Estas duas entidades são as responsáveis locais pelas intervenções previstas no âmbito da iniciativa "Núcleo Rural das Arribas", que abrange mais duas aldeias mirandesas, Sendim e Atenor.

O projecto, que é coordenado pela CORANE, a associação para o desenvolvimento dos municípios da raia nordestina, conseguiu reunir para Picote várias parcerias e patrocínios, nomeadamente de empresas públicas como a EDP.

A eléctrica nacional está ligada a esta aldeia pela barragem de Picote que deu origem à povoação anexa do Barrocal do Douro, construída no final da década de 1950, por causa da barragem.

O conjunto está, há vários, para ser classificado pela sua importância, pois é considerado um exemplo da arquitectura moderna portuguesa.

A "aldeia-mãe" (Picote) prepara-se para criar novos atractivos, recuperando o que é tradicional e valorizando o seu potencial turístico.

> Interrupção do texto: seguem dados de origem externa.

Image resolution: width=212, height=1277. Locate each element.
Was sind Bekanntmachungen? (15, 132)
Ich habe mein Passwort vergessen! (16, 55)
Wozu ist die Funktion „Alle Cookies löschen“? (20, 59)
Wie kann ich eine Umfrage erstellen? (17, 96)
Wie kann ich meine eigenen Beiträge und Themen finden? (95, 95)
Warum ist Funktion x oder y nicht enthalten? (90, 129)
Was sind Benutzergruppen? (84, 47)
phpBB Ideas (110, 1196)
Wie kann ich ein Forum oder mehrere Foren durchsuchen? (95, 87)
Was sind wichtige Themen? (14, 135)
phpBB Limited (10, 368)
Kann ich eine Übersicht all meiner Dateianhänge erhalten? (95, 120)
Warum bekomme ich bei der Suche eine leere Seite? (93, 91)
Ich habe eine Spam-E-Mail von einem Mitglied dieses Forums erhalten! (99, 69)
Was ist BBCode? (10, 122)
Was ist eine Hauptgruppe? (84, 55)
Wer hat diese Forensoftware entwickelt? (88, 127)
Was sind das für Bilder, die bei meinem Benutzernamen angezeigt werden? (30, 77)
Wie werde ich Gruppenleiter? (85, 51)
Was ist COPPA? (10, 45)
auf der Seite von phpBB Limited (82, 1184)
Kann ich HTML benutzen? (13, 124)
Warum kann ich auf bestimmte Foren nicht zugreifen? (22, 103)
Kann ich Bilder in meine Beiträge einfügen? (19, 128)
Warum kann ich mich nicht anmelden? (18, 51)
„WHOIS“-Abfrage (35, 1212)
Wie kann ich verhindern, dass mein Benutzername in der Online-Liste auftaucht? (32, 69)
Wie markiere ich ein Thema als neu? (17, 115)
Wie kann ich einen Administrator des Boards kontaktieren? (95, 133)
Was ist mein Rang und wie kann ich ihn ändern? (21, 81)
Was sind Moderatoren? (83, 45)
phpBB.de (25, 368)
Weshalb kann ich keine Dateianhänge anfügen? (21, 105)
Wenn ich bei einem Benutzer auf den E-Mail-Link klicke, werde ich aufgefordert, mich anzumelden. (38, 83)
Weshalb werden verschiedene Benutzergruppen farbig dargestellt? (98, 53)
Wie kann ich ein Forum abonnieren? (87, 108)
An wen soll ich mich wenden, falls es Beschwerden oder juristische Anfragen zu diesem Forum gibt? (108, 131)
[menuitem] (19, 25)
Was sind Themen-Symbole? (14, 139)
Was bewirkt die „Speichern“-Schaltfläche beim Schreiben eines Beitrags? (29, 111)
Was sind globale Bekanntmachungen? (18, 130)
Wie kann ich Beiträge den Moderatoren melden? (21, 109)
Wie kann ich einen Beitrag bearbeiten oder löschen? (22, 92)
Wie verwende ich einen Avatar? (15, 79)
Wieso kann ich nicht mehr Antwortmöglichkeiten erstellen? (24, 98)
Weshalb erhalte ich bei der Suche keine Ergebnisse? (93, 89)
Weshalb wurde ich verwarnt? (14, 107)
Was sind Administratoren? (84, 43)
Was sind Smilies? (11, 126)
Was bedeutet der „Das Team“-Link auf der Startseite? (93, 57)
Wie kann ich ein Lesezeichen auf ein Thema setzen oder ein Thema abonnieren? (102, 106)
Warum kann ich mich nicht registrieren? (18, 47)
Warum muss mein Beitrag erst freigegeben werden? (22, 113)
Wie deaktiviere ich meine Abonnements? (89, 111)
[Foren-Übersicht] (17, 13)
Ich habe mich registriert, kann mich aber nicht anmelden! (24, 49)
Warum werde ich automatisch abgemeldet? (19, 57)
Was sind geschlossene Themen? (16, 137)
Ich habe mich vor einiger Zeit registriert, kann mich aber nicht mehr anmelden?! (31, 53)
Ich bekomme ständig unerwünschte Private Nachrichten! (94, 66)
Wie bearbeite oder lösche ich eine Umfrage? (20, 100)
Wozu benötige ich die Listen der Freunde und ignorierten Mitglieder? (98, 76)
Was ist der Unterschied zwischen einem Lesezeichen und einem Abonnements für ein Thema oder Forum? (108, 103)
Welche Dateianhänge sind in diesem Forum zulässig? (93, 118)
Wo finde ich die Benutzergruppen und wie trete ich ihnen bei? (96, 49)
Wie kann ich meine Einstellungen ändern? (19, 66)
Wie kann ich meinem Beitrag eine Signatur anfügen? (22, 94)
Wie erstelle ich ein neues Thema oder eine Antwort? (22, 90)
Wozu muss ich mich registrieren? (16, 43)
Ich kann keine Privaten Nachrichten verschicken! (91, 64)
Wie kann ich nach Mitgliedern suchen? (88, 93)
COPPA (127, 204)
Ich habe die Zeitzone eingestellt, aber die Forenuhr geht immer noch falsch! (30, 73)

Segundo disse à Lusa Jorge Lourenço, da associação de FRAUGA, que em mirandês significa fraga, as intervenções previstas são apresentadas quarta-feira.

A cerimónia decorrerá na sede desta associação constituída por jovens apostados em dinamizar a aldeia, que tem menos de 500 habitantes.

O projecto orçado em 700 mil euros incide no núcleo antigo da localidade com apoios a particulares para a recuperação de fachadas de traça tradicional.

Prevê também soterrar o emaranhado de fios da iluminação pública e telecomunicações para respeitar o ambiente e a ruralidade desta aldeia do Planalto Mirandês.

Os promotores querem ainda requalificar espaços públicos, abrir um centro cultural num edifício antigo e construir um centro de interpretação e eco-museu alusivos aos diferentes elementos da Natureza.

Outras acções visam reabilitar o local arqueológico conhecido como Castro do Castelhar e o arranjo da envolvente do ribeiro que alimentava as pequenas hortas comunitárias.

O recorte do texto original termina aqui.